++++ Quoted passage

August 4th, 2009 1:27am

More snobbery masquerading as journalism.

"Critics believe the vulgar antics have been fuelled by falling ticket prices."

Yeah, because wealthy people would never behave like this, right? Not Prince Harry, Euan Blair or those awfully decent Bullingdon chaps.

Not to mention the fact that for the average Brit, to attend a West End show would entail travel and accommodation costs of several hundred pounds even if the actual show ticket was free.

The point being, most of us don't live in London, and to go to the West End might be a once in a lifetime experience for us. So back right off, and stop lumping us in with the fornicators and urinators because we've dared to pay a reasonable price for a ticket.

C. Gee

August 4th, 2009 4:44am

This is what demotic utopia looks like. Equality in vulgarity. Too late for the socialist intelligentsia to fear for their temples of culture. What's on stage is often as disgusting as the audience. Artists are telling us that impulses, body functions and effluvia are authentically human. Each person's pee is a Turner Prize. Every act of copulation is performance art.

Britain needs a lid put on it.

Miranda Rose Smith

August 4th, 2009 6:45am

Dear N: You could be right. I havn't been to a free concert-in-the-park, or to the Delacorte Theatre, in more than 20 years.
Dear Mr. Brown: They're too highbrow to go to football games.

Miranda Rose Smith

August 4th, 2009 6:50am

Dear Sheila: If the media actually says "we're being blown up because we're amoral,"
someone should say to the media "That's a reason to blow a person up?" I thought we were being blown up because we were pro-Israel.

TimT

August 4th, 2009 7:30am

I remember reading an article about chav kids vomiting on a West End theatre stage some four years ago. A Guardian writer recently attended a theatre show in France where the audience abused the actors, shouting, 'this is s**t!', and like epithets. Lots of rock concerts audiences will just throw beer cans/bottles/etc at the stage.

These problems are perennial, like some other commenters have suggested (as, indeed, Hogarth's Gin Lane suggests, above).

Lizzy

August 4th, 2009 8:06am

Yes, that sort of behaviour is not new. But those of us who wonder what on earth is the matter with these people cherish an ideal that the human race progresses and develops itself to higher standards. I know, but I still hope.

++++++++
++++ Material

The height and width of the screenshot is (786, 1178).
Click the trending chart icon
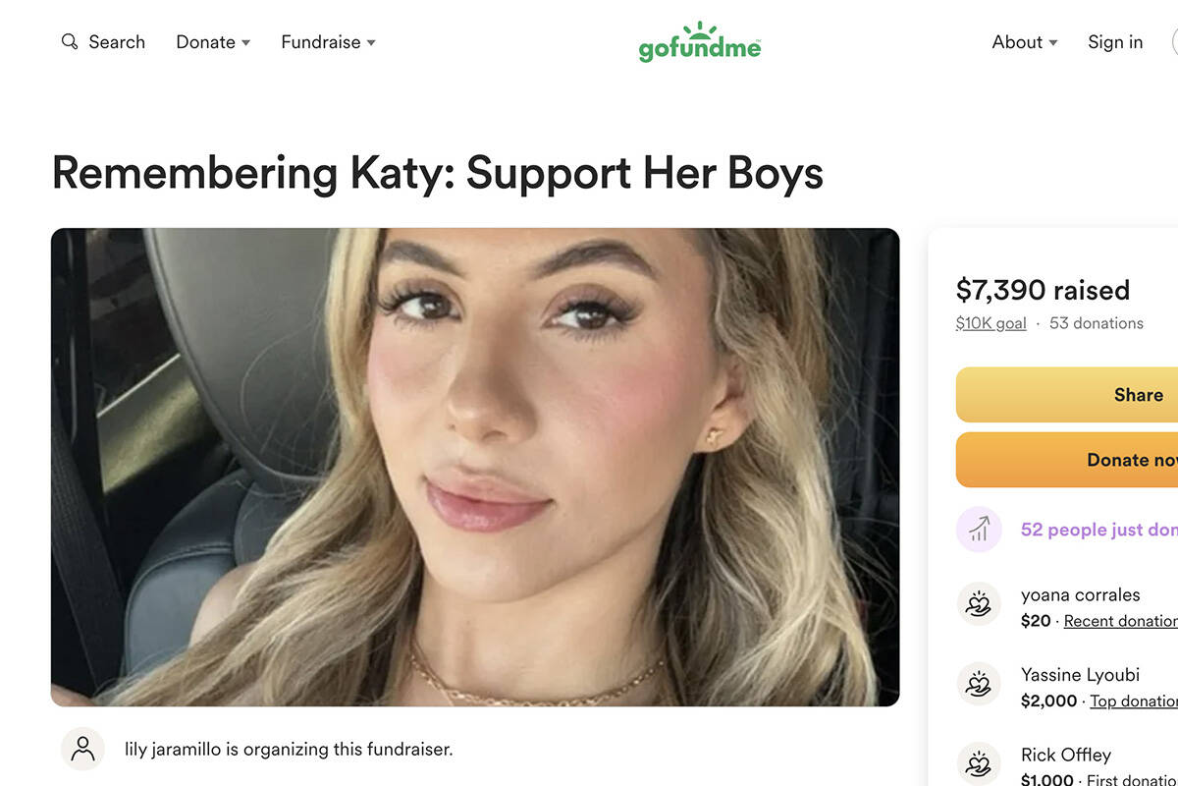(x=979, y=530)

++++++++

*What to do*
1. List every timestamp that appears in the comment thread about West End audiences.
2. Resume the comment thread about West End audiences, continuing the final comment after its last sentence.

*Responses*
1.
- August 4th, 2009 1:27am
- August 4th, 2009 4:44am
- August 4th, 2009 6:45am
- August 4th, 2009 6:50am
- August 4th, 2009 7:30am
- August 4th, 2009 8:06am

2.
Roy

August 4th, 2009 9:30am

Although I left Britain 52 years ago it still concerns me to see this seemingly disintegration of society, the slide into greater depths of depravity. Perhaps we are reaping the seeds of revolt sown by aspiring communists at mid century to destroy the decent core values of a democratic beast. Now to be taken over by the morbid religious fanatics of today. They have picked up the rolling ball and taking advantage of the rotting values to spread more mayhem. Along with the lack of backbone in political circles.
First in a clean-up . . . dump the BBC.

Ellen

August 4th, 2009 11:49am

Yes, Dave, we know when the Enlightenment began in Great Britain. But it didn't have an instantaneous effect did it?

You tell us the Enlightenment is an "ongoing project". Quite, but if the Enlightenment is an ongoing project, why is behaviour in public - in a place like a theatre for heaven's sake - going backwards?

Marcy

August 4th, 2009 12:40pm

Anti-Christian + Anti-Jesus/God + Anti-Bible = Downfall of society and eventually the nation. What did expect?

Ellen

August 4th, 2009 2:05pm

Yes, we know this sort of behaviour is not new.

TimT (Guardian reader, says it all really), Derek and others mention the Hogarth picture above as if to prove a point - Auntie Melanie clearly knows this behaviour is not new or she wouldn't have put it there, would she?

Talk about teaching your grandmother to suck eggs.

What Mel wants to know is why we are allowing society to regress to a point where people think they can do this.

Says Derek: "Now when exactly was the Enlightnment in Great Britain...?" We know when it was, Derek, and we know it didn't take effect overnight, so why wouldn't this behaviour be found in a Hogarth drawing barely a generation into the Enlightenment?

"While we have the Sam Johnson de nos jours in Mrs. Phillips, the Enlightenment in our country is an ongoing project."

Well if behaviour in our theatres is comparable to that in that Hogarth picture, it seems to suggest that Ms Phillips is right and we are going backwards, not forwards.

Original Tony

August 4th, 2009 3:03pm

As I have said before, the liberal insanity that pervades western society is a result of the west turning against Israel, it is a spiritual punishment, a spiritual consequence of the west ignoring scriptures that declare friends of israel will be safe and prosperous while her enemies will decay. Can anyone explain it any other way?

Keith

August 4th, 2009 3:23pm

It is lazy complacency to dismiss reports like this with a smile because such behaviour is 'nothing new'. Rape is not new. Does that mean that when a woman is raped we should tell her to stop making a fuss because it has always happened? Racism and homophobia are not new, but when racist/homophobic incidents take place today, liberals throw up their hands in horror and demand new laws to counteract these 'hate crimes'. This 'stop worrying, it's not new' argument is used very selectively!

Margaret Muller Johansson

August 5th, 2009 10:00am

Keith, do you mean the liberals are trying to voodoo up people for hiding the true ? Well, they are not going to voodoo people like me, Sorry!

Chicken Little

August 5th, 2009 11:24am

Oh no, the sky is falling in!

But in all seriousness, this drunken fooling around in theatre is considered a sign of the moral decline of the UK? Do you people know no history? You might want to do a little research into patterns of drug use (including alcohol) and 'anti-social' behavior during the Victorian age, before writing such nonsense.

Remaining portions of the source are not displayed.